The symposium also reflected American River College’s hands-on learning culture. Student-run spaces like the Bakery and the Oak Café highlight how ARC pairs classroom learning with real-world hospitality and culinary experience.
From Ideas to Guardrails
In the final breakout block, attention turned to policy and long-term direction. The “From Guidelines to Guardrails” panel connected proposed Los Rios AI guidelines and human-in-the-loop practices with statewide frameworks like Vision 2030 and emerging AI legislation shaping how community colleges use AI in teaching, governance, and student services.
Other sessions explored authentic assessment, Universal Design for Learning, accessibility, and course design that keeps human creativity and productive struggle at the center.
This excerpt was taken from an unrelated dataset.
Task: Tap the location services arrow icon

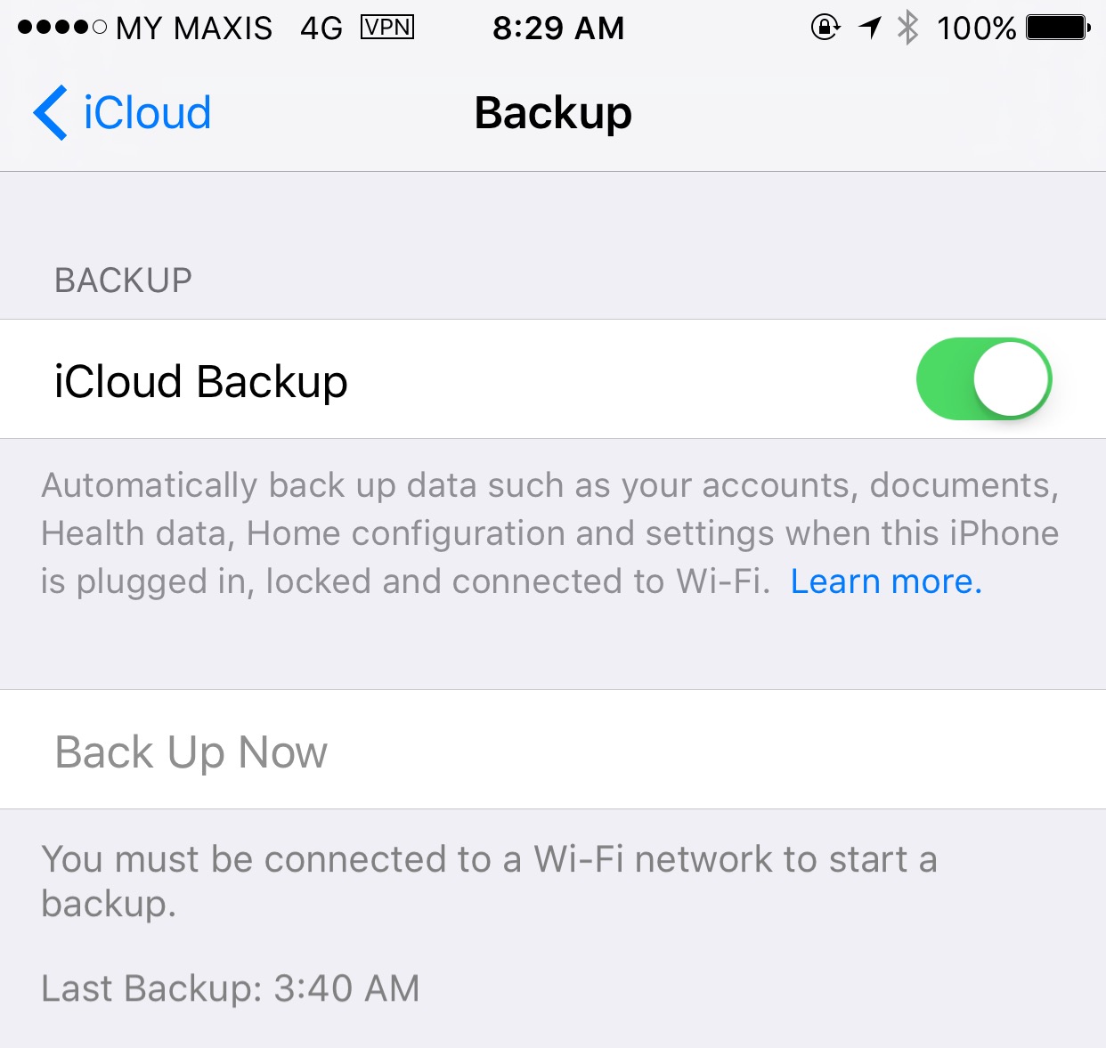Action: tap(870, 28)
Why This Symposium Matters
What made American River College’s AI Symposium stand out was not just the number of sessions or the variety of speakers, but the way it brought difficult questions into one shared space. Faculty, students, technologists, lawyers, policy experts, and community partners sat at the same tables, wrestling with how AI is changing education and what colleges should do next.
For Incredibrain, this symposium was more than a single event. Under the leadership of co-founders Dr. Dyanne Marte and Professor Michael Angelone, it demonstrated what responsible AI adoption can look like when it starts from the classroom and moves outward: thoughtful, collaborative, equity-minded, and firmly focused on rehumanizing education in an AI-shaped world.